Lay out the stretch of the material below, from the line containing "click on Image" through the line containing "coordinates (449, 104).", as a JSON list of strings with one string per line and blank lines omitted.

(Element and text position data)
>> START
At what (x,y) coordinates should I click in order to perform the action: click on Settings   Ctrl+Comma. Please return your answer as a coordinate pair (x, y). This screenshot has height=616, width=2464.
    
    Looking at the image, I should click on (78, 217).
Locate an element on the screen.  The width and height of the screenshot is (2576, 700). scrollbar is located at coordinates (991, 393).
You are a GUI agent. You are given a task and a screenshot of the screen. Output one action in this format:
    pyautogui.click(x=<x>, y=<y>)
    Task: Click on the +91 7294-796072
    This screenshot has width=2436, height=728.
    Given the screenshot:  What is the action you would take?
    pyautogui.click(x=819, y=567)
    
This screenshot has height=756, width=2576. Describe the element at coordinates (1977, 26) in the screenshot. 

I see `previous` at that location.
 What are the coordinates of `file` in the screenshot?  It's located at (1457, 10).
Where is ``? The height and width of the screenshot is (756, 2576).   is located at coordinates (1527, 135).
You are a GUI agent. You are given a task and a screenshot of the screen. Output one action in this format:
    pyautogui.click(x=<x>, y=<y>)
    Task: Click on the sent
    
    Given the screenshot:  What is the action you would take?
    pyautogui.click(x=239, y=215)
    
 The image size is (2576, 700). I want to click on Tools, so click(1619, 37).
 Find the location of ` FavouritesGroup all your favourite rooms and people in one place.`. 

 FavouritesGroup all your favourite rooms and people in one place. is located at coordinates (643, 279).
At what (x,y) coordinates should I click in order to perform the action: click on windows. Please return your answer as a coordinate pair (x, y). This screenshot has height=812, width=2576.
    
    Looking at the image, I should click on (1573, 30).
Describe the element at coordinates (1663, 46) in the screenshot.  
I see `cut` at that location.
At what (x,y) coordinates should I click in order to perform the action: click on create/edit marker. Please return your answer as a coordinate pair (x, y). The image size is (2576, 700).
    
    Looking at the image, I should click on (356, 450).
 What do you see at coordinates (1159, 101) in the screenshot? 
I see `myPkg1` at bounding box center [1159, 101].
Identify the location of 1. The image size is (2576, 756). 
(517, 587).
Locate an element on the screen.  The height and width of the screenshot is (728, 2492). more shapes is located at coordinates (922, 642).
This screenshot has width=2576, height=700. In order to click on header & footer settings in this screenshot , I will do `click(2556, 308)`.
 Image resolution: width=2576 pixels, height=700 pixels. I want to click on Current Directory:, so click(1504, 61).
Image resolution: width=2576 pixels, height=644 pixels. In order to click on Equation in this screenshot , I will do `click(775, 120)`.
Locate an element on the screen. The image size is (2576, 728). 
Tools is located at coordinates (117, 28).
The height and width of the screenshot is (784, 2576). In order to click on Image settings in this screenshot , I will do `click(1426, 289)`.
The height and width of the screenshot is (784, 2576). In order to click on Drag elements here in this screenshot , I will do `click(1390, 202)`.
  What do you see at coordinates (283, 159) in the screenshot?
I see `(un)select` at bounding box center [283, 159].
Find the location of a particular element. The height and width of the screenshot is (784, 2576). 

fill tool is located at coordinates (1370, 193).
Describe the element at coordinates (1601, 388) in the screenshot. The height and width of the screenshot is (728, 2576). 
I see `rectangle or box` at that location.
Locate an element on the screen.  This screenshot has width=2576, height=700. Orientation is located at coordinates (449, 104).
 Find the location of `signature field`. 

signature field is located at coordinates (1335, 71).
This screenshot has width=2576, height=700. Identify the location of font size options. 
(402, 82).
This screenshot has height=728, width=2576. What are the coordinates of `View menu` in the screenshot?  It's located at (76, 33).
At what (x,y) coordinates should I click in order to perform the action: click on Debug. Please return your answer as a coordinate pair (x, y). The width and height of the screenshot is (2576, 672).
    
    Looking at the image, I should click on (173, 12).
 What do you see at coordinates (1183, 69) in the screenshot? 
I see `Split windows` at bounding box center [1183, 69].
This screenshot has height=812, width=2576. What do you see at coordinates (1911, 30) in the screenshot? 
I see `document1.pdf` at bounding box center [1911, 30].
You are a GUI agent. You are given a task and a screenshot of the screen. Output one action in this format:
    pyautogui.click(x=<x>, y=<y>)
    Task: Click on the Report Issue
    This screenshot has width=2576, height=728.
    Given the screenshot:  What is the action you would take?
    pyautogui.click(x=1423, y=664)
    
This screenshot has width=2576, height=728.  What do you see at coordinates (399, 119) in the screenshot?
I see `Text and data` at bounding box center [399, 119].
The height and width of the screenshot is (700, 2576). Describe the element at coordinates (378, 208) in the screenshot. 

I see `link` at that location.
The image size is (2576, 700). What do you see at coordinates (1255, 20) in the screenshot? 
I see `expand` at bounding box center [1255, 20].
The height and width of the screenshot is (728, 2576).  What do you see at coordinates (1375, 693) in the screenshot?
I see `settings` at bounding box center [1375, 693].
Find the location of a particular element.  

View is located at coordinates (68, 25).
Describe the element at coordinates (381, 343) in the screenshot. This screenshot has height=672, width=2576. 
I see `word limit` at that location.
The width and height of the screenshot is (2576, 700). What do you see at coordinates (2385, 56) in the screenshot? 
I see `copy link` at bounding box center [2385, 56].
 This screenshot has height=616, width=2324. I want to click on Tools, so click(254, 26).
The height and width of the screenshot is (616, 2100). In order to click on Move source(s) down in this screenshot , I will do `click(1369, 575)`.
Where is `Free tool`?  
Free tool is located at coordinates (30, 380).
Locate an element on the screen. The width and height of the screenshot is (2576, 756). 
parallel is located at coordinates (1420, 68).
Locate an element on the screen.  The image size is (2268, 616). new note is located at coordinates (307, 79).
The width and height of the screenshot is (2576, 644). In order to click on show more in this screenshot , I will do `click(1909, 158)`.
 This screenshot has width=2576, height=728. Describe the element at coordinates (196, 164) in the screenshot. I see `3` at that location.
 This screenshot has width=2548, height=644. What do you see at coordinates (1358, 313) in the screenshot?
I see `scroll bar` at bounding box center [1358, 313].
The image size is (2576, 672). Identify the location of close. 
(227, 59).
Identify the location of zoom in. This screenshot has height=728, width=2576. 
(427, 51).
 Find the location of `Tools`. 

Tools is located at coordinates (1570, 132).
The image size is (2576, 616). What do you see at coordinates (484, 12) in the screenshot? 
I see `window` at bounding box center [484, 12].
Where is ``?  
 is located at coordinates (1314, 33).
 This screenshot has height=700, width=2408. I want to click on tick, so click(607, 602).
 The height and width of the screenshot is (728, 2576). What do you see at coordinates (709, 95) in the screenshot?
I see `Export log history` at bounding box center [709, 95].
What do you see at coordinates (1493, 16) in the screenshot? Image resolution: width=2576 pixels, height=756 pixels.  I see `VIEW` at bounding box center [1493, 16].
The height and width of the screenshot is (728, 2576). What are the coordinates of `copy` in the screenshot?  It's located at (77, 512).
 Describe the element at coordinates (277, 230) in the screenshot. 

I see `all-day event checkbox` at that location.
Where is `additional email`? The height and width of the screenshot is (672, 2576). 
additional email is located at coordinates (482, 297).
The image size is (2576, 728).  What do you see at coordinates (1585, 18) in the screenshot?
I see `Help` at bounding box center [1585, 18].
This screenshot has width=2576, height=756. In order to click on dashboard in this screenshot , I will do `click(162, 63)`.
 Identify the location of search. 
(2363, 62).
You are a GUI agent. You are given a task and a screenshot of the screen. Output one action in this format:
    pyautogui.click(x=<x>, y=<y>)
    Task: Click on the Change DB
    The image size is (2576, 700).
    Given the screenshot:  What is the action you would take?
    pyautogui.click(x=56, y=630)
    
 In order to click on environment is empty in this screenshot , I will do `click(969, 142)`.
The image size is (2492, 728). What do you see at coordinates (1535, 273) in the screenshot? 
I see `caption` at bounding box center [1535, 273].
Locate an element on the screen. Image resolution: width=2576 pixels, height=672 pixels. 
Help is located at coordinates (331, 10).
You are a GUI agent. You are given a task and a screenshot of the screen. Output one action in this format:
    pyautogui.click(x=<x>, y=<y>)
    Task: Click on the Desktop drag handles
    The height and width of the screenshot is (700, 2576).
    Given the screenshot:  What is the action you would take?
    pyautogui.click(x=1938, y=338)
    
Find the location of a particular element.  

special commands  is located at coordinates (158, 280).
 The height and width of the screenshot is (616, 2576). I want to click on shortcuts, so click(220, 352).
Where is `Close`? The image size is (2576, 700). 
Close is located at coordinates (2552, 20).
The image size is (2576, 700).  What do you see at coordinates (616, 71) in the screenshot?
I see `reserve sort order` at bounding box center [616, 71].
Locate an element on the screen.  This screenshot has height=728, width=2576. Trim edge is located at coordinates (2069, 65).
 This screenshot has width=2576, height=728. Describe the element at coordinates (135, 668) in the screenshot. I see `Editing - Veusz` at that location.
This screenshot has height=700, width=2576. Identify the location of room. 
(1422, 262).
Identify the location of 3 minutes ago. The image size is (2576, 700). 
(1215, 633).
>> END
* [SOLUTION TO THIS EXERCISE]
[
  "The height and width of the screenshot is (784, 2576). In order to click on Image settings in this screenshot , I will do `click(1426, 289)`.",
  "The height and width of the screenshot is (784, 2576). In order to click on Drag elements here in this screenshot , I will do `click(1390, 202)`.",
  "  What do you see at coordinates (283, 159) in the screenshot?",
  "I see `(un)select` at bounding box center [283, 159].",
  "Find the location of a particular element. The height and width of the screenshot is (784, 2576). ",
  "fill tool is located at coordinates (1370, 193).",
  "Describe the element at coordinates (1601, 388) in the screenshot. The height and width of the screenshot is (728, 2576). ",
  "I see `rectangle or box` at that location.",
  "Locate an element on the screen.  This screenshot has width=2576, height=700. Orientation is located at coordinates (449, 104)."
]